◆ Prompt 1:
Answer these questions from the article on steel prices, one answer per line, marked the same way:
(a) By what percentage does NMDC plan to raise iron ore prices?
(b) At what rate was the import duty on coke kept?
(c) By what percentage did imports rise during April-December 2007?

◆ Document section:
KOLKATA: Ignored by the Budget, steel companies are redying to strike back with hefty price hikes unless the government lowers iron ore prices.

Feeling let down by the Budget for not slapping higher export tax on iron ore (a hike in duty would have led to an increase in domestic availability and reined in ore prices) and keeping import duty on coke unchanged at 7.5%, steel companies want the government to hold back NMDC from hiking iron ore prices by 50% for deliveries after April.

Else, steel makers will be forced to increase prices by as much as Rs 3,000-4,000 per tonne.

According to an estimate, input cost for steel plants without captive mines has gone up by Rs 8,000 per tonne since October 2007 and, of this, only Rs 3,000 has been absorbed through two price hikes in the last two months .

NMDC has already announced that it would increase ore price by 50%, saying this would be in line with global trends, where Japanese steel mills have agreed to a 65% hike in ore supplies from Australian mining majors.  Turn to Page 26

Domestic steel companies are up in arms against this not only because of the quantum of the planned hike but also NMDC’s alleged reluctance in committing supplies through long term contracts and instead preferring to benchmark prices based on spot tenders. NMDC has already affected one dose of price hikes for April deliveries, with lump ore prices up by Rs 1,527 per tonne and fines by Rs 1,222 per tonne.

Some of NMDC’s main customers at home claim that the public sector mining company kept prices valid for short terms of three months so that ore prices could be revised based on the exorbitant tender prices quoted by merchant exporters of iron ore.

In a memorandum to Union ministry of steel, the industry has demanded immediate directive to public sector mining companies to enter into long-term contracts with domestic steel producers with pricing linked to a cost of mining plus a reasonable rate of return and with inbuilt annual escalation clause.

Officials said, while steel ministry was in favour of reining in domestic iron ore price, the ministry of mines was in no mood to comply, preferring to ride the global trend to bolster bottomlines of companies under its fold.

“Forget price rollback. Forget price stability. It is presumed that India’s competitiveness in steel production is availability of quality ore reserves. If the government cannot ensure this sole competitiveness, not only will growth be scuttled, demand-supply will be further skewed leading to increasing import dependency,” said a senior official of a steel company that sources raw material from NMDC.

During April-December 2007, steel demand was up 12.2% while production was up 6.6% resulting in a 67% rise in imports.

◆ Records to process:
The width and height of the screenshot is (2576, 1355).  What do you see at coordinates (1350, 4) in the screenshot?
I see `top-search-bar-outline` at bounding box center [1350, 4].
* * *
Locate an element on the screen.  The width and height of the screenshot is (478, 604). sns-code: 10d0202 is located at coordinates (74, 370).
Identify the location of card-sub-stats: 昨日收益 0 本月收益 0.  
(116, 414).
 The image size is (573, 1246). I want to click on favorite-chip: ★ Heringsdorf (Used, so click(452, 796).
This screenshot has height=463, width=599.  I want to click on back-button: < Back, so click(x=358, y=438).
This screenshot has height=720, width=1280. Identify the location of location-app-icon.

◆ Prompt 2: In the records, switch "Identify" to "Find" in the lines from the one with "This screenshot has height=463, width=599." up to and including the one with "This screenshot has height=720, width=1280.", and leave everything else unchanged. Return only those lines.

◆ Exercise output 1:
(a) 50%
(b) 7.5%
(c) 67%

◆ Exercise output 2:
This screenshot has height=463, width=599.  I want to click on back-button: < Back, so click(x=358, y=438).
This screenshot has height=720, width=1280. Find the location of location-app-icon.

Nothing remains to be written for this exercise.